California: Google AI and Peking University researchers unveiled PaperBanana Thursday, a multi-agent framework automating academic diagram generation for research papers.
The system addresses a critical bottleneck in scientific publishing. While AI scientists handle literature reviews and code, visualizing complex discoveries remains labor-intensive.
PaperBanana orchestrates five specialized agents across two phases. The Linear Planning Phase deploys Retriever, Planner, and Stylist agents. The Iterative Refinement Phase uses Visualizer and Critic agents across three improvement rounds.
The Retriever Agent identifies 10 relevant reference examples from databases. The Planner Agent translates technical methodology text into detailed figure descriptions.

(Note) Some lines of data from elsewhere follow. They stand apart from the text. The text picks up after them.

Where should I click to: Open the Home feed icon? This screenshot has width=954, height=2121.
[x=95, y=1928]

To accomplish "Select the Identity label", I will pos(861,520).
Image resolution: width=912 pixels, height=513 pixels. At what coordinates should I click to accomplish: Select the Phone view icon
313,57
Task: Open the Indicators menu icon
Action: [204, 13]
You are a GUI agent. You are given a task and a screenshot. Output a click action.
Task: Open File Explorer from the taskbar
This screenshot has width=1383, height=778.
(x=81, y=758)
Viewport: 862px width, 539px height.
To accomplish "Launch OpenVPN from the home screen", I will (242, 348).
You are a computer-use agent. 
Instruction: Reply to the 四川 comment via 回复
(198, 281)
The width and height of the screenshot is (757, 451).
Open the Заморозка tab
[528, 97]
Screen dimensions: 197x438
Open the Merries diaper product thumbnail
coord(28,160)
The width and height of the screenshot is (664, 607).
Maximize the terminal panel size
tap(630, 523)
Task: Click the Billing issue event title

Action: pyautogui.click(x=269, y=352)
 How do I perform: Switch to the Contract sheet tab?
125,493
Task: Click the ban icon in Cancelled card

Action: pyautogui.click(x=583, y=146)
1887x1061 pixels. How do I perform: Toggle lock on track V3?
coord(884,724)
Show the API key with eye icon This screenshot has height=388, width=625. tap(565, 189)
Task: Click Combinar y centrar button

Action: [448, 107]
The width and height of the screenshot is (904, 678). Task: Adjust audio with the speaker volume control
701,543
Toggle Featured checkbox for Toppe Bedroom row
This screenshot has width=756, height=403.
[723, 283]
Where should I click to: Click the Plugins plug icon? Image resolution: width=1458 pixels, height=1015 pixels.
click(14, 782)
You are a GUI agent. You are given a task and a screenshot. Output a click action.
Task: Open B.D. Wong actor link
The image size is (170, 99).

The Stylist Agent ensures outputs match conference aesthetics like the “NeurIPS Look”.
The Visualizer Agent generates visuals using Nano-Banana-Pro for diagrams. For statistical plots, it writes executable Python Matplotlib code. The Critic Agent inspects images against source text, identifying factual errors or visual glitches.
Researchers introduced PaperBananaBench, a dataset of 292 test cases from NeurIPS 2025 publications. PaperBanana outperformed baselines by 17% overall score, 37.2% conciseness improvement, 12.9% readability gains, and 6.6% aesthetics enhancement.
The system excels in Agent and Reasoning diagrams, achieving 69.9% overall scores. For statistical plots, code-based generation ensures 100% data fidelity versus image models prone to numerical hallucinations.
Domain-specific aesthetic preferences vary significantly. Agent and Reasoning papers favor illustrative 2D vector robots and chat bubbles. Computer Vision research uses camera cones and point clouds. Generative Learning employs 3D cuboids for tensors. Theory papers maintain minimalist grayscale palettes.
The framework is available on GitHub with full documentation.